Face aos normativos atrás enunciados, e para o que agora interessa, “a omissão de pronúncia significa, fundamentalmente, ausência de posição ou de decisão do tribunal sobre matérias em que a lei imponha que o juiz tome posição expressa. Tais questões são aquelas que os sujeitos processuais interessados submetam à apreciação do tribunal (art. 660.º, n.º 2, do CPC), e as que sejam de conhecimento oficioso, isto é, de que o tribunal deve conhecer, independentemente de alegação e do conteúdo concreto da questão controvertida, quer digam respeito à relação material, quer à relação processual” (cf. Ac. deste STJ de 24 de outubro de 2012, processo n.º 2965/06.0TBLLE.E1).


3. Assim, estando em causa uma decisão, as exigências de pronúncia e fundamentação dos acórdãos devem sofrer as devidas adaptações em função do objeto e do âmbito do recurso, pelo que a omissão de pronúncia apenas ocorrerá quando o tribunal deixou de se pronunciar sobre uma questão que devia ter apreciado, seja a mesma suscitada pelas partes em recurso ou de conhecimento oficioso (artigos 425, n.º 4 e 379 do Código de Processo Penal).

Nesta senda, “as questões a decidir não se confundem com considerações, argumentos, motivos, razões ou juízos de valor produzidos pelas partes: a estes não tem o tribunal que dar resposta especificada ou individualizada, mas apenas aos que directamente contendam com a substanciação da causa de pedir e do pedido.
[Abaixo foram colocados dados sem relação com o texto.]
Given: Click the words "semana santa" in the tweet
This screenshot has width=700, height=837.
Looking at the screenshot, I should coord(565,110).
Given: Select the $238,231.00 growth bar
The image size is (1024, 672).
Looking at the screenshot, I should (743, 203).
Não ocorre a nulidade, por omissão de pronúncia, se não forem consideradas, na sentença, linhas de fundamentação jurídica que as partes hajam invocado”. (Ac. deste STJ de 9 de dezembro de 2014, Revista n.º 75/07.1TBCBT.G1.S1 - 1.ª Secção, acessível in www.stj.pt/jurisprudencia/sumários de acórdão/ Civil - Ano de 2014).



B

Da Pretensa Omissão de Pronúncia, no Caso



1. No caso dos presentes autos, invocam os recorrentes que há omissão de pronúncia em virtude de o acórdão proferido ter mantido a condenação, mas ter mencionado uma questão/ilícito diferente, pelo que os mesmos concluem que o Tribunal não se pronunciou sobre a questão por si suscitada.

No acórdão em causa, proferido a 29 de setembro de 2021, escreveu-se que:

“Em geral, podem considerar-se elementos do crime de associação criminosa: a pluralidade de elementos; os laços significativos (ainda que continuidade temporal; a estrutura organizatória; e, obviamente, o escopo criminoso, sem o que cairá por terra qualificação. A lei reconhece: elemento organizativo, de estabilidade e da finalidade criminosa — v. Acs. deste STJ, de 8-1-98, Proc. n.º 1042/97; e de 23-11-00, CJ, S, XIII, 3, p.220. É um crime doloso, de execução permanente e de perigo abstrato.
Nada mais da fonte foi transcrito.